Most CDCS children will have problems with excessive dribbling which, in many cases, requires frequent changes of clothing throughout the day. Dribbling is due to weak muscle control and can be helped by early speech therapy, which aids swallowing. Another successful way parents have found to alleviate dribbling altogether is by surgery, an operation called Submandibular duct Translocation. In most cases, your child will not need an over night stay. They will arrive at the hospital on the day of surgery and should be home by the evening. The procedure involves relocating the salivary ducts underneath the tongue to the back of the throat so that the saliva trickles down the throat and is swallowed. The operation is fairly painless but does involve a general anaesthetic. Most parents have reported a high success rate and stated how much it has added to their child’s quality of life. In addition to this technique, other procedures are available and these should be discussed in consultation with your GP.

Constipation

Constipation, not diarrhoea, is a problem that appears to be present in over 70% of children in infancy and remains a problem for the majority of children in later childhood and adolescence. An increase of fibre in the diet by encouraging the child to take fruits, vegetables and whole grain cereals can be helpful, and many parents swear by the use of prunes and prune juice which contains a natural laxative.
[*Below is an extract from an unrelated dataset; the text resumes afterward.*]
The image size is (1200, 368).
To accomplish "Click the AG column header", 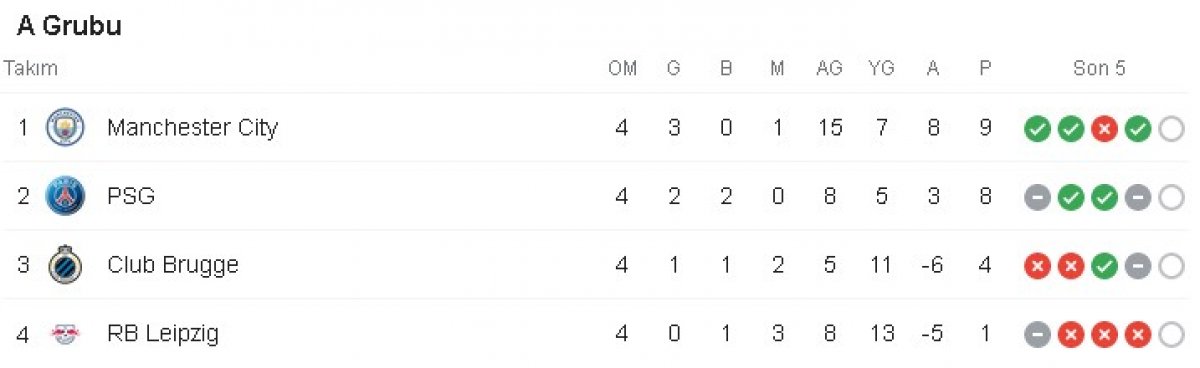I will 829,69.
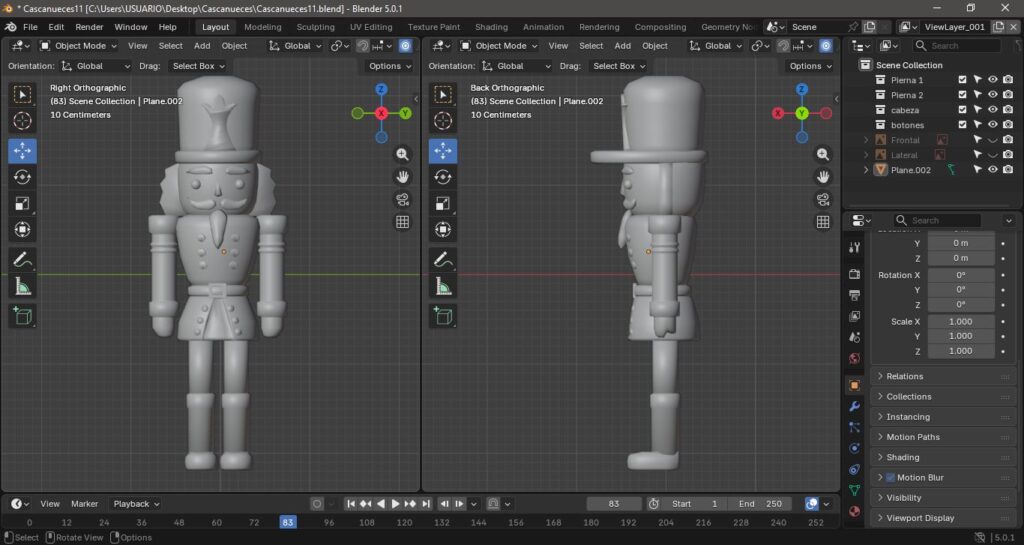
Task: Select the Rotate tool in right viewport
Action: pyautogui.click(x=443, y=177)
There are specific medical treatments for constipation but advice should be sought from your GP or the specialist most involved in the care of your child.

Other medical problems

Congenital scoliosis (curvature of the spine), gastrointestinal and cardiovascular problems can occur in some but not all children and adults with CDCS. Alongside these major health problems, there is a proneness to develop recurrent upper respiratory tract infections and an increased risk of dental problems. However, at the moment there is no research that can inform as to the trajectory of any medical problems and we do not know if there is a change in the severity of any problems with increasing age.